"Stupidly it should not be. It should be also nice. One must get along with that. Is however not necessary"
About this Quote
A Lagerfeld-ism in its purest form: clipped, slightly mangled, and weaponized into a philosophy. The broken syntax is doing cultural work. It mimics the impatience of a man who treated “taste” as a kind of moral hygiene and treated small talk as an enemy. He’s not trying to be lyrical; he’s trying to be final.
“Stupidly it should not be” is less about literal stupidity than about the cardinal sin in fashion: the lazy, the obvious, the unedited. Lagerfeld built an empire on the idea that elegance is intelligence made visible. Then he swivels: “It should be also nice.” Nice, here, isn’t softness; it’s usability. Wearable. Marketable. He’s admitting the quiet compromise at the heart of design: you can’t only impress the critics, you have to seduce the room.
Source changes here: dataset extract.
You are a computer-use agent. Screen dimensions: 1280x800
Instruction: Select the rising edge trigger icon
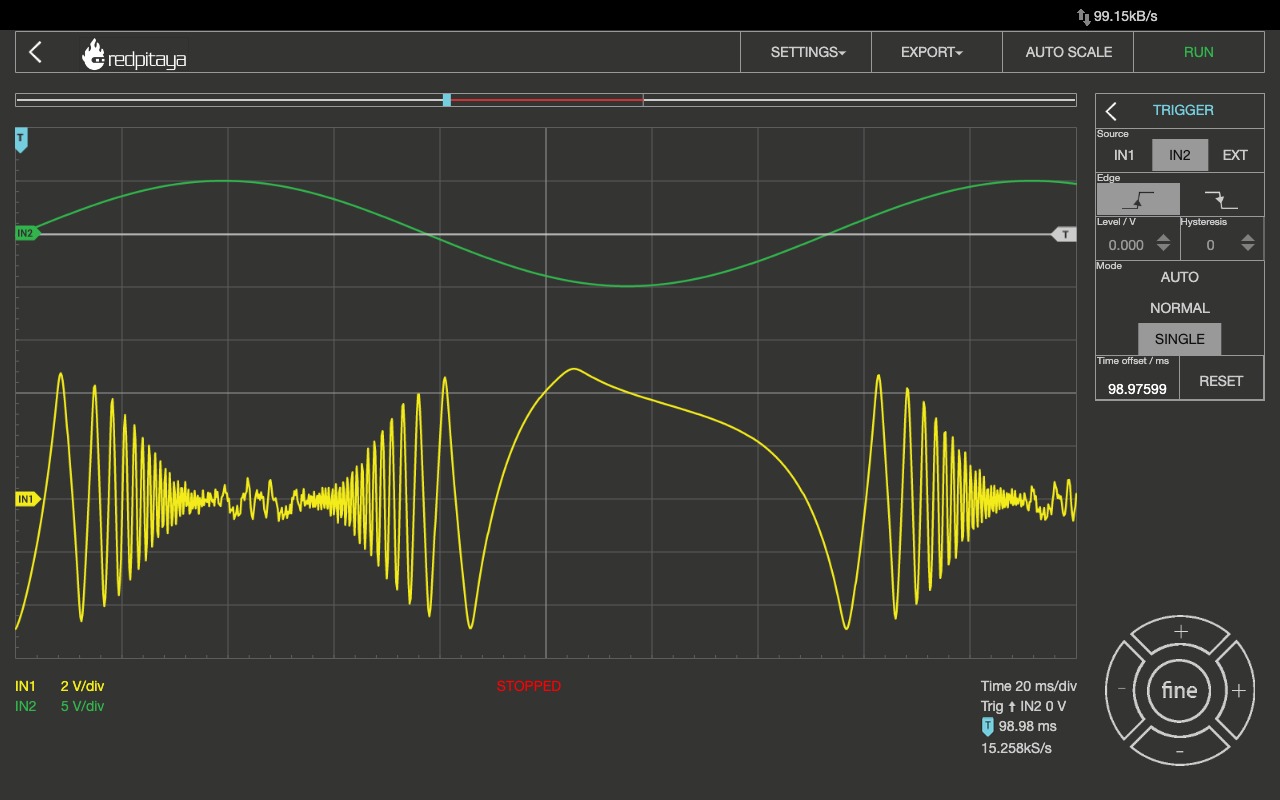coord(1138,199)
“One must get along with that” is the shrug of someone who understands the system and refuses to romanticize it. Fashion is aspiration packaged as product, art forced into schedules, beauty forced into sizes. You live with the contradiction or you don’t last.
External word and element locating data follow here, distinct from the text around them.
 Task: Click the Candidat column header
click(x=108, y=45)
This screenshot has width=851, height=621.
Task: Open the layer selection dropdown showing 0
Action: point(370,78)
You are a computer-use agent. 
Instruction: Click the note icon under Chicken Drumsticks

The kicker is the near-contradiction: “Is however not necessary.” In other words, “nice” is optional. Don’t make something pleasant just to be liked. That’s Lagerfeld’s long-running contempt for sentimentality, his preference for surface as truth rather than disguise. Contextually, it fits his late-20th-century reign: a designer who turned cold precision into charisma, and who understood that in a culture addicted to approval, refusal is a brand.
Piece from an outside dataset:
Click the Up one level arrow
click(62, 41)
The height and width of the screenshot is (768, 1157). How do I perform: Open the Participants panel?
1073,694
“Stupidly it should not be” is less about literal stupidity than about the cardinal sin in fashion: the lazy, the obvious, the unedited. Lagerfeld built an empire on the idea that elegance is intelligence made visible. Then he swivels: “It should be also nice.” Nice, here, isn’t softness; it’s usability. Wearable. Marketable. He’s admitting the quiet compromise at the heart of design: you can’t only impress the critics, you have to seduce the room.
“One must get along with that” is the shrug of someone who understands the system and refuses to romanticize it. Fashion is aspiration packaged as product, art forced into schedules, beauty forced into sizes. You live with the contradiction or you don’t last.
The kicker is the near-contradiction: “Is however not necessary.” In other words, “nice” is optional. Don’t make something pleasant just to be liked. That’s Lagerfeld’s long-running contempt for sentimentality, his preference for surface as truth rather than disguise. Contextually, it fits his late-20th-century reign: a designer who turned cold precision into charisma, and who understood that in a culture addicted to approval, refusal is a brand.